Roll top crust. On that lightly floured work surface, roll the top crust into an 11-inch circle, and use it to top the pie. We like the traditional lattice-top crust, but a solid crust with slits (to let the steam escape), is great, also. When we cut the lattice, we like to use a fluted wheel to add interest, but straight sides cut with a sharp knife will taste just as good. Once the top crust is in place, crimp the edges. We use the tines of a fork.
Refrigerate. Place the pie in the fridge for 30 minutes to give the gluten in the crust time to relax.
Apply egg wash and sugar. Whisk together the egg and a teaspoon of cold water, and, using a pastry brush, paint the crust. Sprinkle with sparkling sugar.
Preheat oven to 425°F. Move a rack to the lowest position and another rack to the middle position in the oven; you’ll use both.
Bake. Place the pie on a baking sheet (to contain any spillage) and set on the bottom rack of the oven. Let the pie bake 20-25 minutes, until the crust begins to brown, then lower the oven to 375°F, and move the pie, baking sheet and all, to the middle rack. Continue baking the pie, 35-45 minutes, or until the crust is nicely browned and the filling is bubbling.

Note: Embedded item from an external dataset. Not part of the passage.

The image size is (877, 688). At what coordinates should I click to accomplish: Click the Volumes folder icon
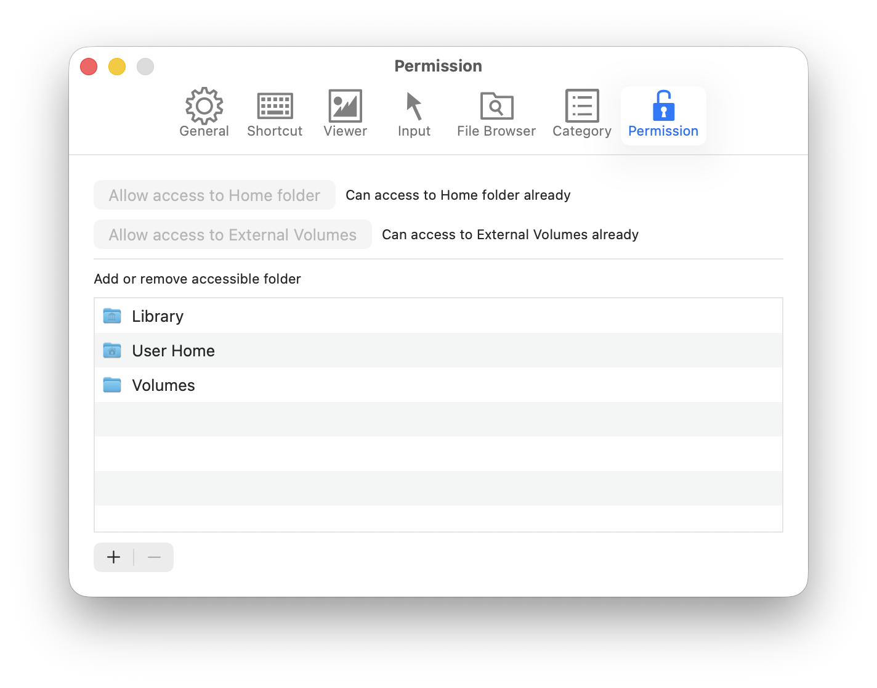112,385
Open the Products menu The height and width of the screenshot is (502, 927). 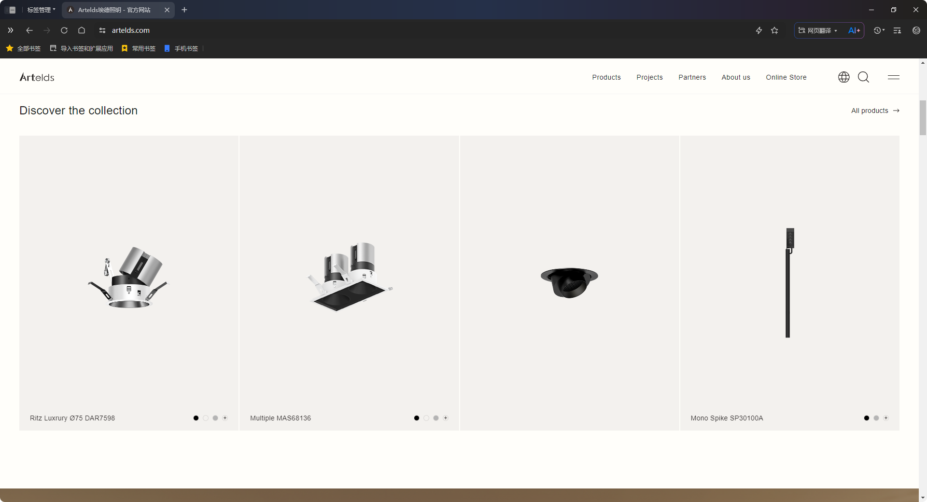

Cool completely. Remove the pie to a rack and cool completely. If you cut the pie too soon, the filling will not have had time to set up and it’ll leak out, making a messy- looking piece of pie.
This is one great pie! A good strong maple flavor, especially after standing overnight, a little crunch from the almond slices, and some really great-tasting cherries (the fresh ones we’ve gotten lately have been perfect). If you’re looking for something to make from your fresh cherries, consider scratchin’ up this pie; we’re sure you’ll agree that it’s worth five stars.